Report every line of the records below that contains the word "computer".

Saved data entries
"""

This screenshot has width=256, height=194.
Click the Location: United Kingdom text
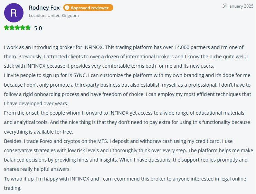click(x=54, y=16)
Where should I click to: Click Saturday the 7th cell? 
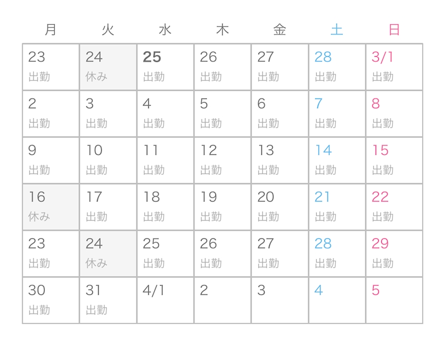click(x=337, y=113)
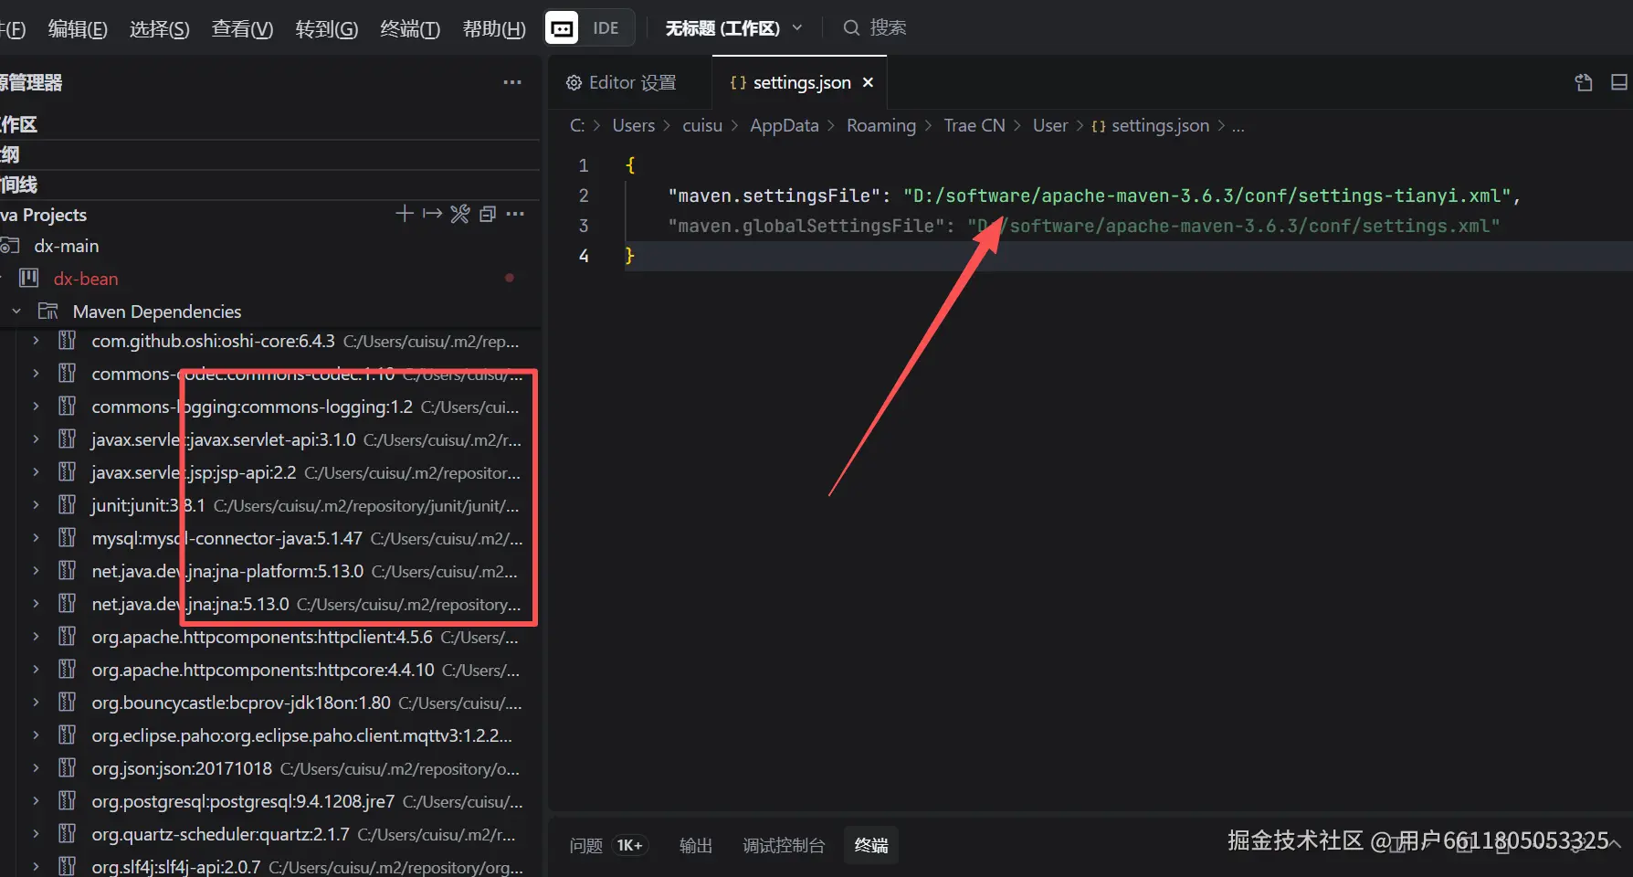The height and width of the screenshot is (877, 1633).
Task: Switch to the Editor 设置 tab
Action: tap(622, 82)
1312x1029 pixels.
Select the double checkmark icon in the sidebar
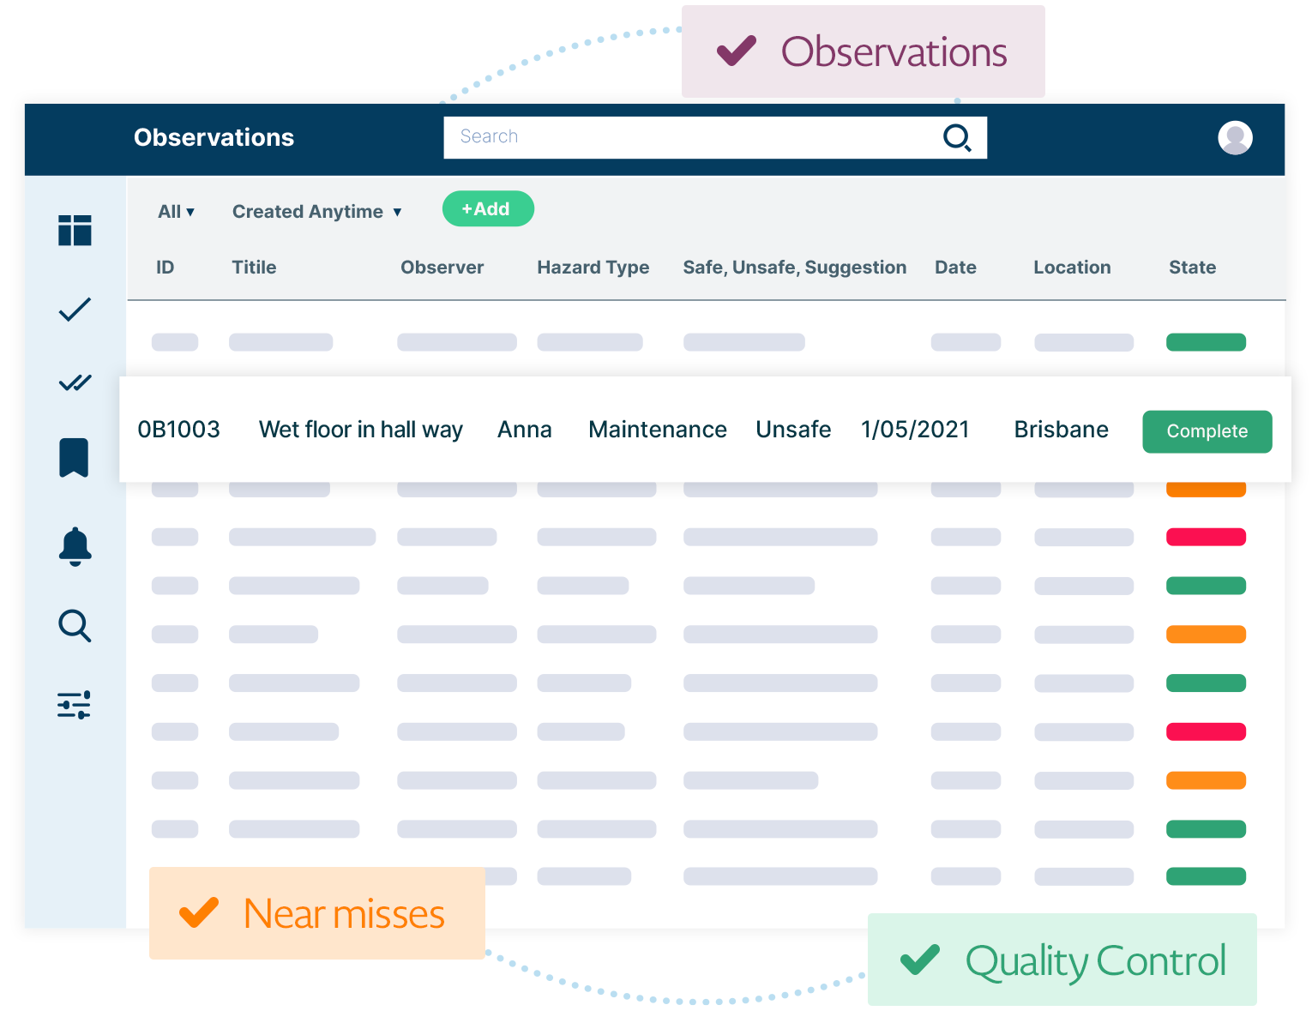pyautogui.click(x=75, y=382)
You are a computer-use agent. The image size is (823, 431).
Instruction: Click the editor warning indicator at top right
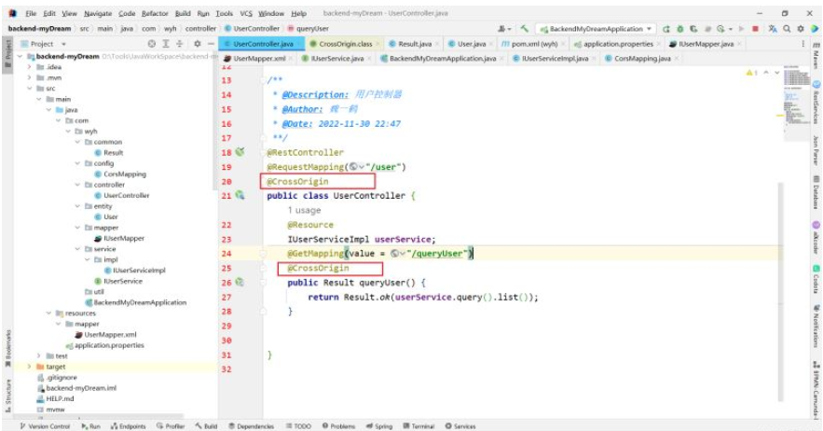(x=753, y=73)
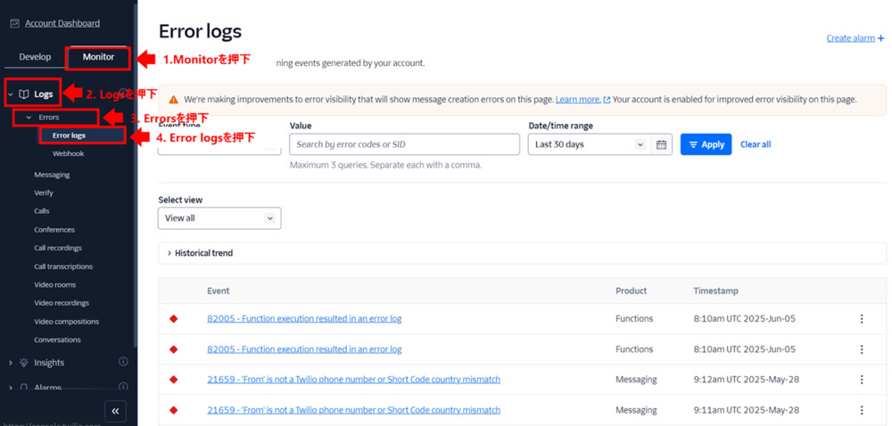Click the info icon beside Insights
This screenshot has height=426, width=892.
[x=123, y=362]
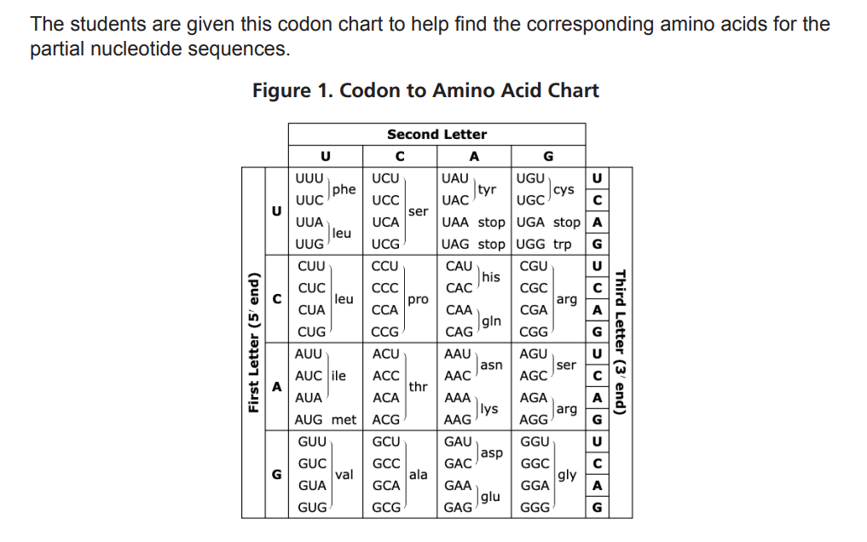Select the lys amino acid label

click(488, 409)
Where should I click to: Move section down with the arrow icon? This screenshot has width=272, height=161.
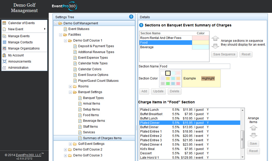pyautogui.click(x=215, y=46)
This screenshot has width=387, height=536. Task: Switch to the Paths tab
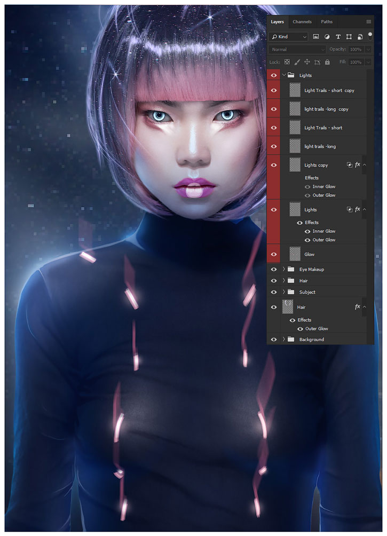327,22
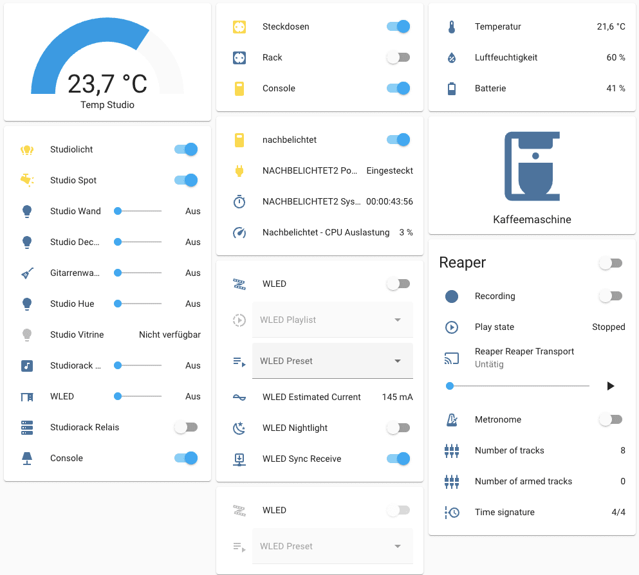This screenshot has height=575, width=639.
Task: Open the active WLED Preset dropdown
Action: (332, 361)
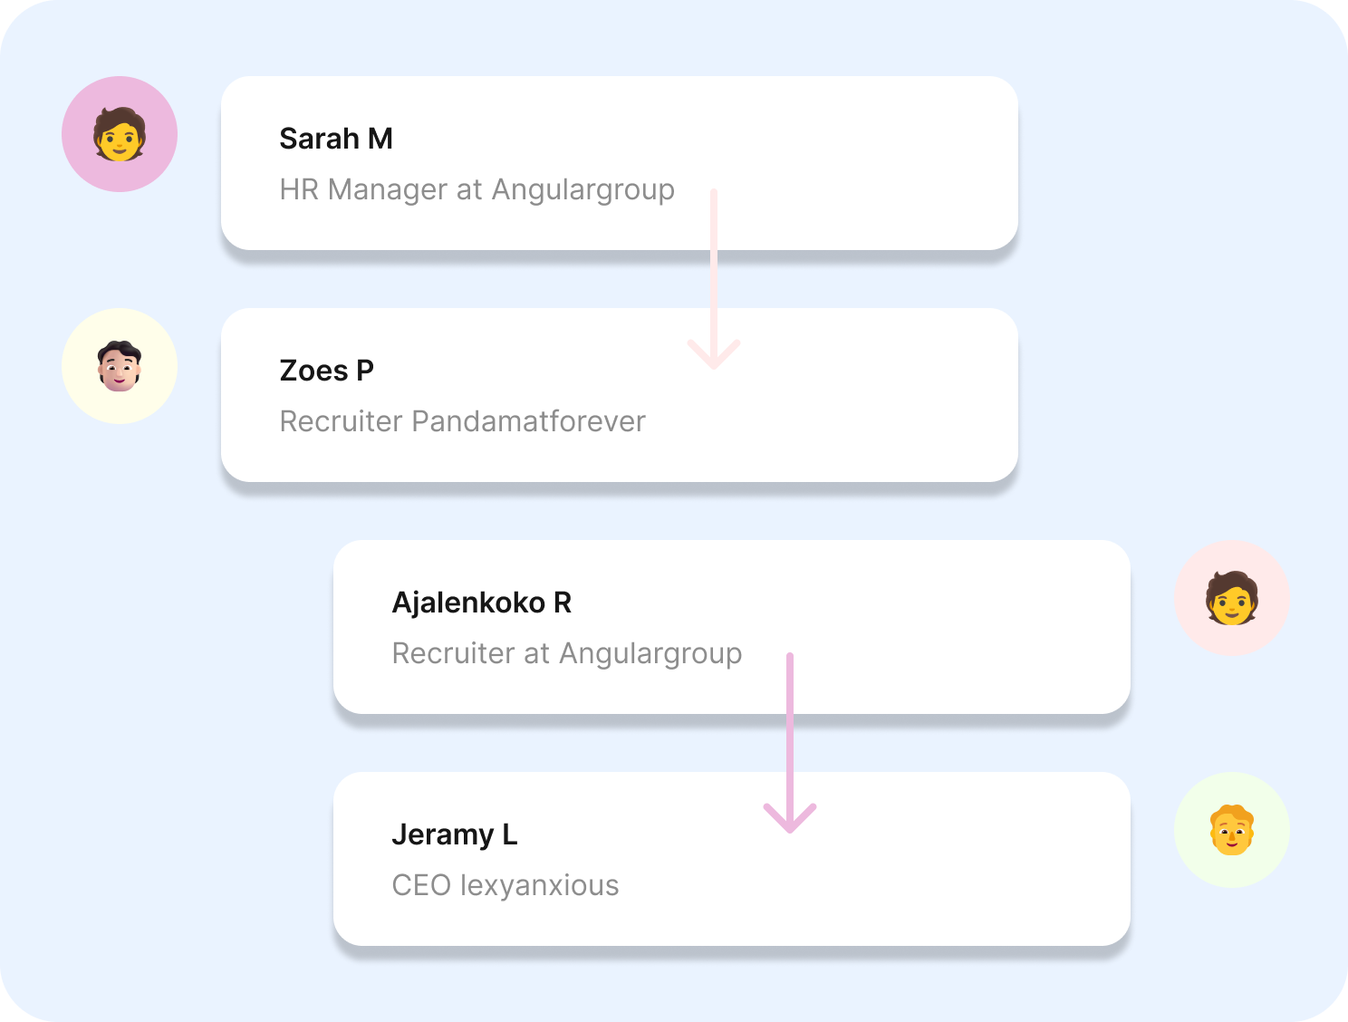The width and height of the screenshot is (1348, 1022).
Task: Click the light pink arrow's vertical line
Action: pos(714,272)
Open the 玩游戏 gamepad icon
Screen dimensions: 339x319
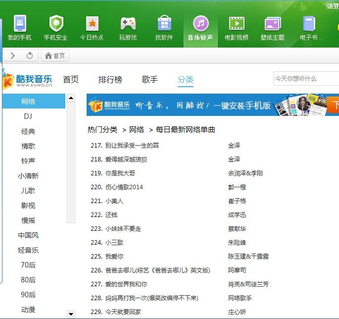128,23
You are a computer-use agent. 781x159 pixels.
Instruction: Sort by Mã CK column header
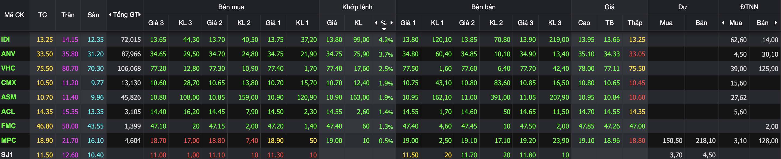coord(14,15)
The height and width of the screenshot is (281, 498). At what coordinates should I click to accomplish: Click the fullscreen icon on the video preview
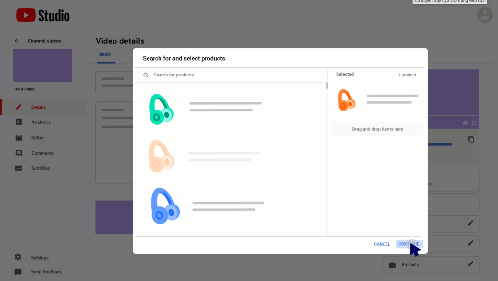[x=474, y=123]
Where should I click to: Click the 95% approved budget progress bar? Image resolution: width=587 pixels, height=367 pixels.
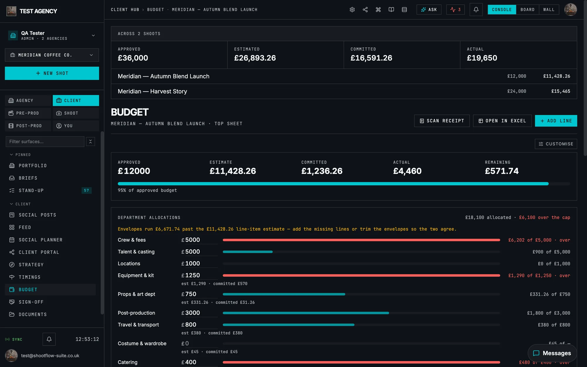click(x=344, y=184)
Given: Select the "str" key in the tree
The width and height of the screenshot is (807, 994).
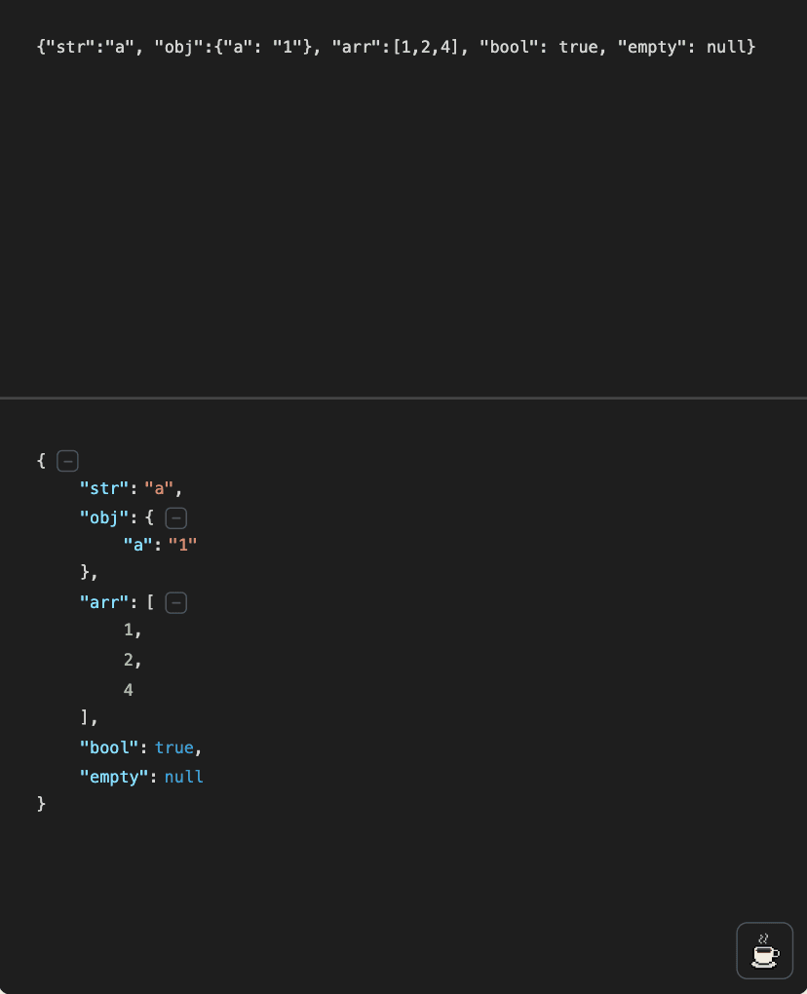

"""

RESPONSE TO THE TASK
You are a computer-use agent. The image size is (823, 431).
You are a computer-use agent. 781x159 pixels.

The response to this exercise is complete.